[Rd] default min-v/nsize parameters

Peter Haverty haverty.peter at gene.com
Mon Jan 19 17:50:08 CET 2015


Hi All,

This is a very important issue. It would be very sad to leave most users
unaware of a free speedup of this size.  These options don't appear in the
R --help output. They really should be added there. Additionally, if the
garbage collector is working very hard, might it emit a note about better
setting for these variables?

It's not really my place to comment on design philosophy, but if there is a
configure option for small memory machines I would assume that would be
sufficient for the folks that are not on fairly current hardware.

Regards,


Pete

____________________
Peter M. Haverty, Ph.D.
Genentech, Inc.
phaverty at gene.com

On Sat, Jan 17, 2015 at 11:40 PM, Nathan Kurz <nate at verse.com> wrote:

> On Thu, Jan 15, 2015 at 3:55 PM, Michael Lawrence
> <lawrence.michael at gene.com> wrote:
> > Just wanted to start a discussion on whether R could ship with more
> > appropriate GC parameters.
>
> I've been doing a number of similar measurements, and have come to the
> same conclusion.  R is currently very conservative about memory usage,
> and this leads to unnecessarily poor performance on certain problems.
○ ○ ○ ○
Task list:
1) According to the mailing list post, in which output do these options fail to appear?
2) Transcribe the mailing list post word for word, between "Peter Haverty haverty.peter" and "for these variables?", inclusive.
Answer using only the mailing list post.
○ ○ ○ ○
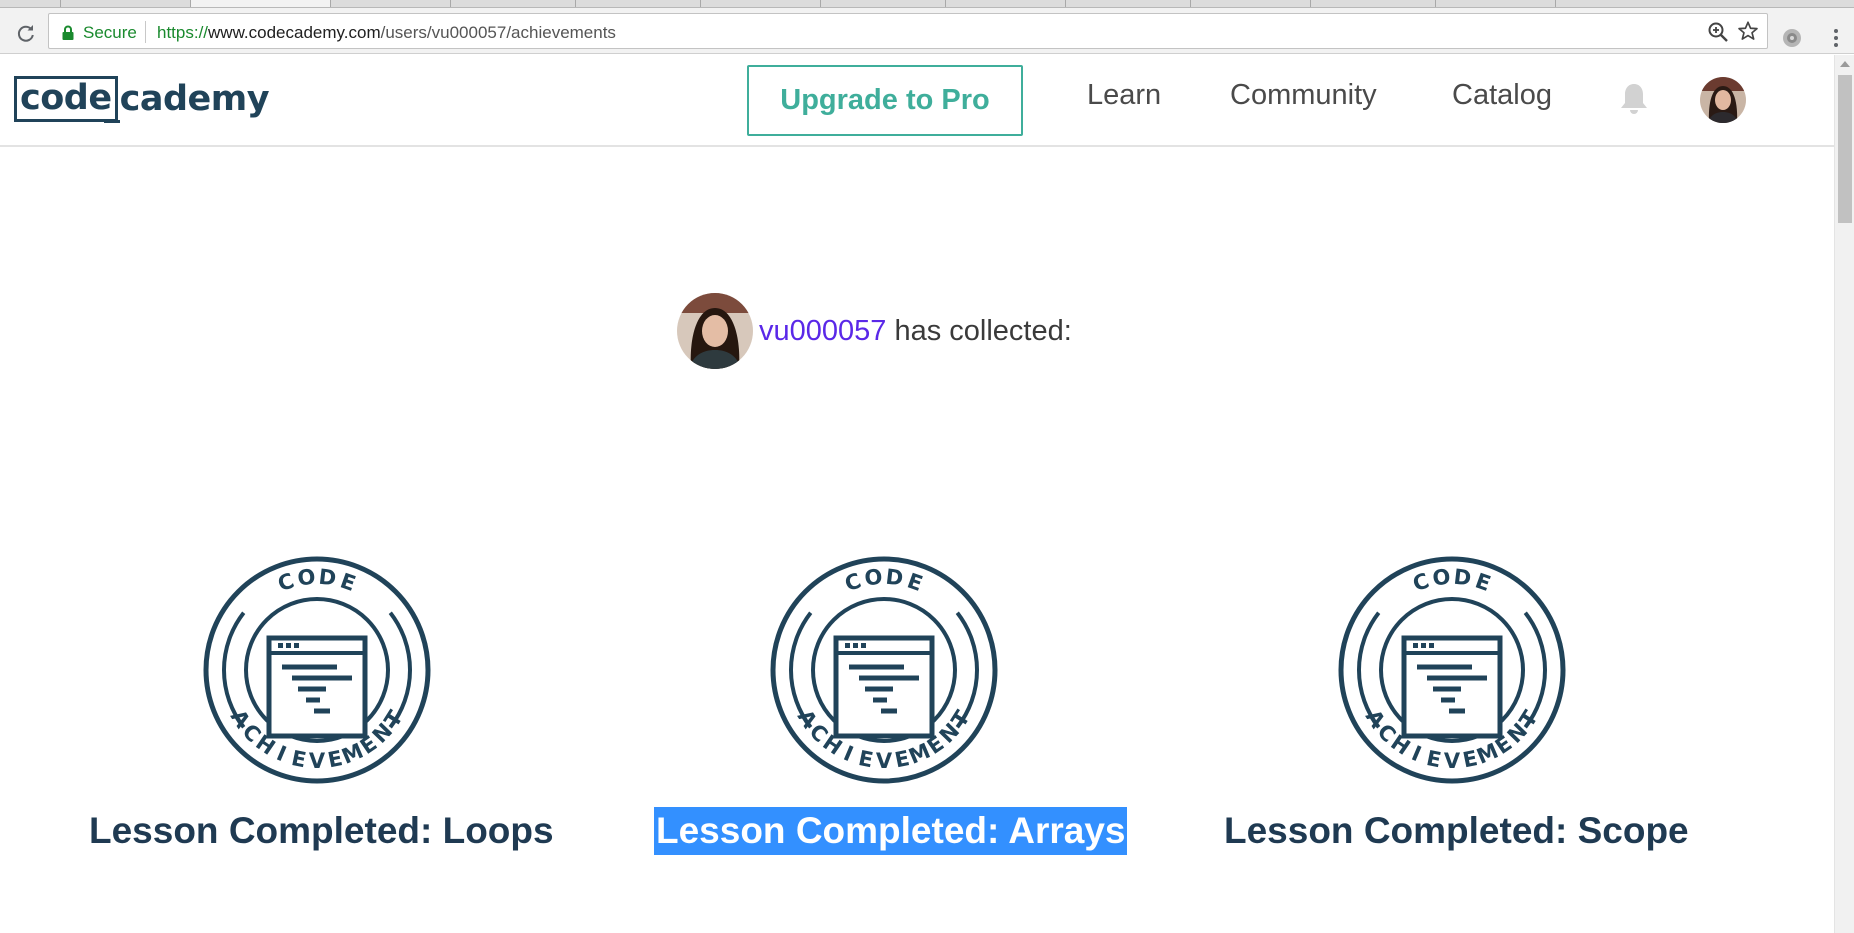 The height and width of the screenshot is (933, 1854). What do you see at coordinates (1502, 96) in the screenshot?
I see `nav-catalog-link: Catalog` at bounding box center [1502, 96].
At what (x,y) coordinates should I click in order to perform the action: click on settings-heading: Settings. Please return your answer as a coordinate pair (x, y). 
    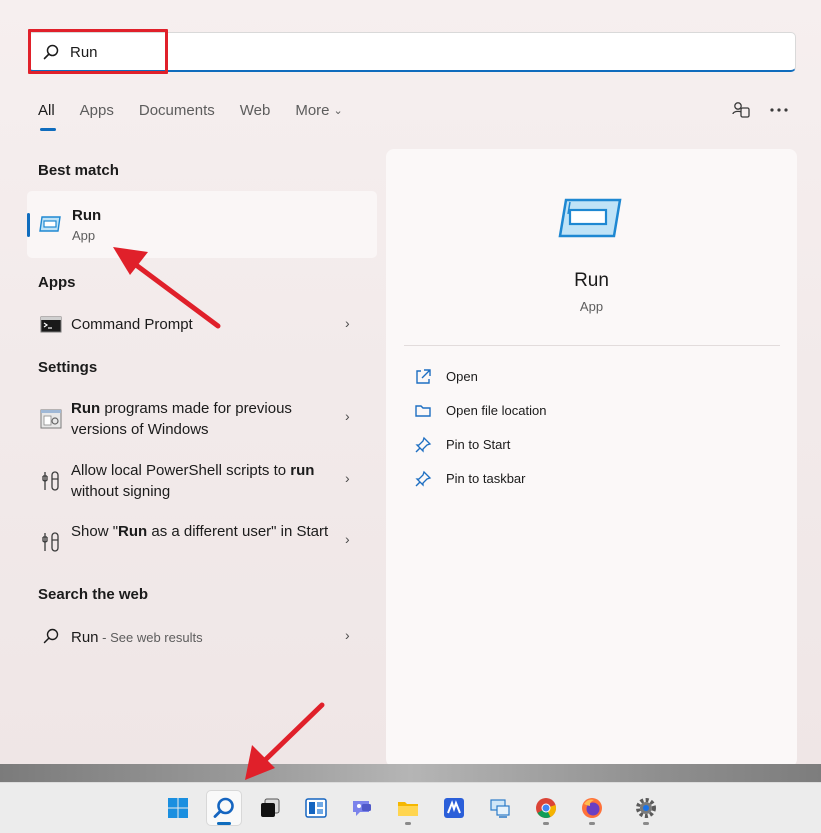
    Looking at the image, I should click on (68, 368).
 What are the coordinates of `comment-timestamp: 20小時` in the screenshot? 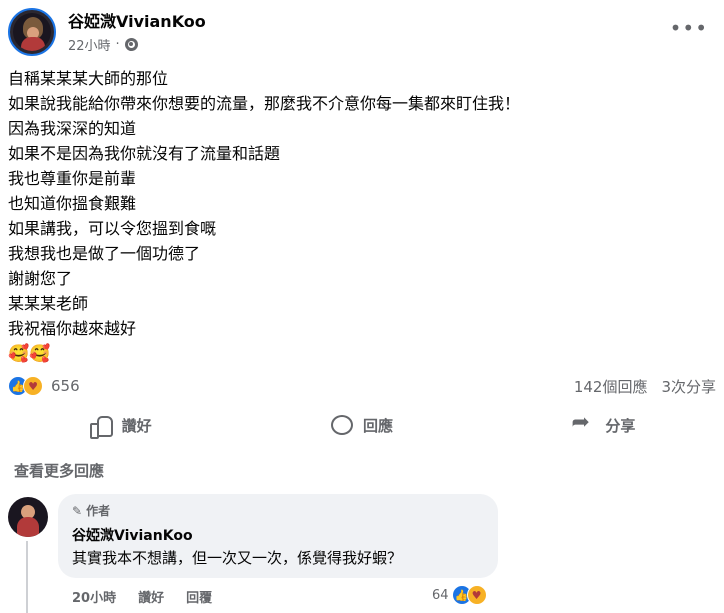 It's located at (94, 596).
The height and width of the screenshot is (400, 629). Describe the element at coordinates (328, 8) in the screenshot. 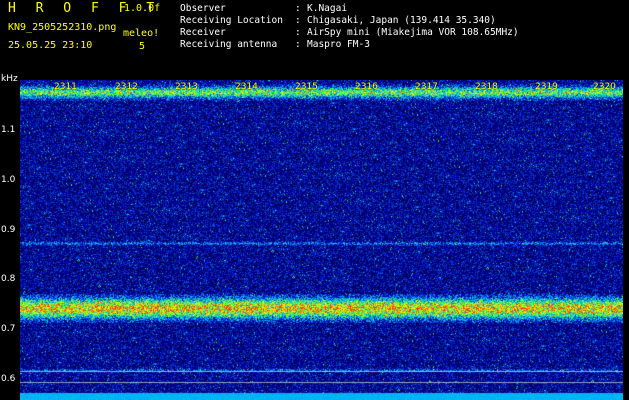

I see `info-value-observer: K.Nagai` at that location.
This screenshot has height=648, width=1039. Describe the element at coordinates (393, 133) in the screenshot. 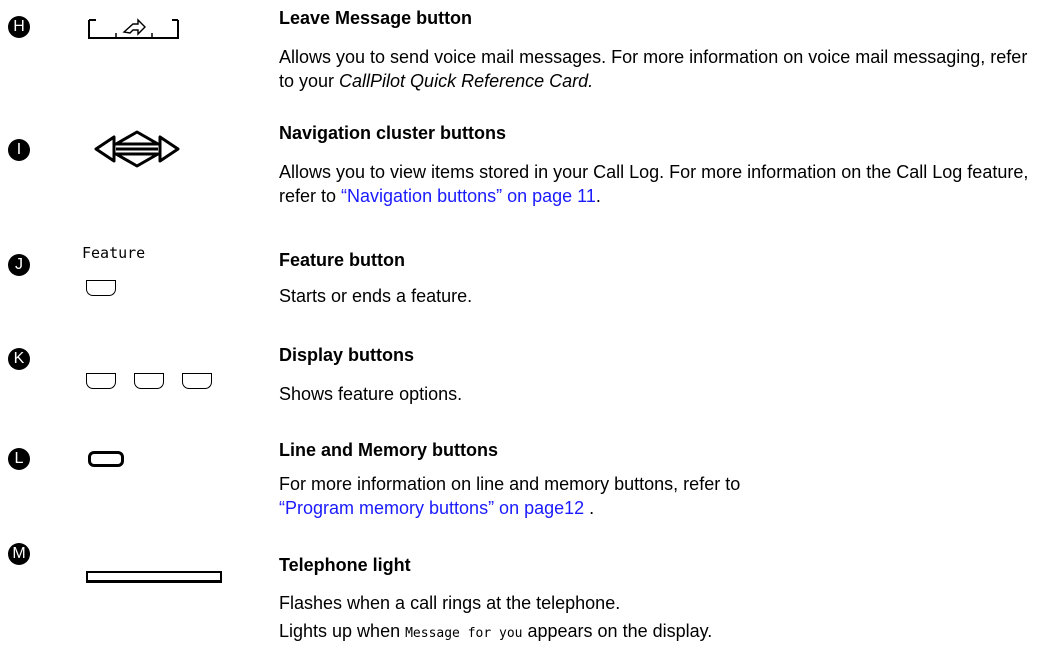

I see `navigation-cluster-title: Navigation cluster buttons` at that location.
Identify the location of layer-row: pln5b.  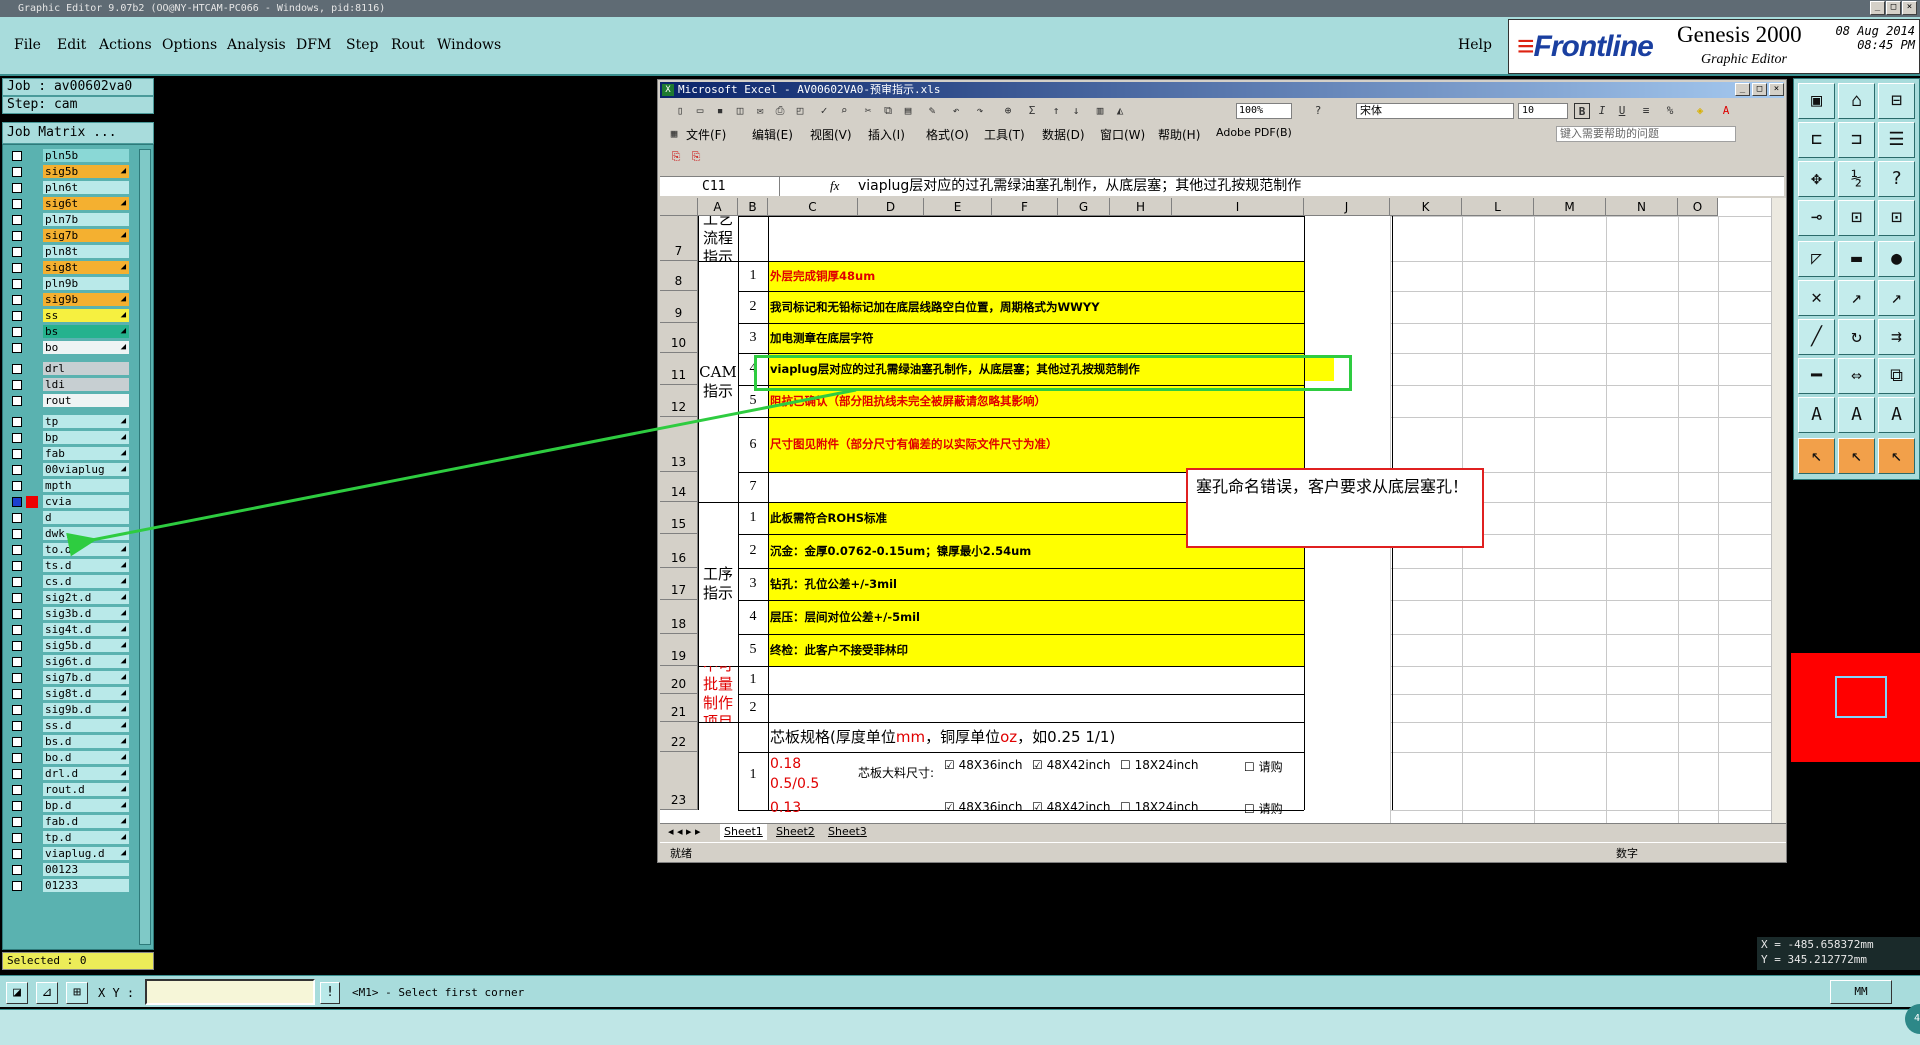
(68, 156).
○ ○ ○ ○
Results for each task:
1) The R --help output.

2)
Peter Haverty haverty.peter at gene.com
Mon Jan 19 17:50:08 CET 2015


Hi All,

This is a very important issue. It would be very sad to leave most users
unaware of a free speedup of this size.  These options don't appear in the
R --help output. They really should be added there. Additionally, if the
garbage collector is working very hard, might it emit a note about better
setting for these variables?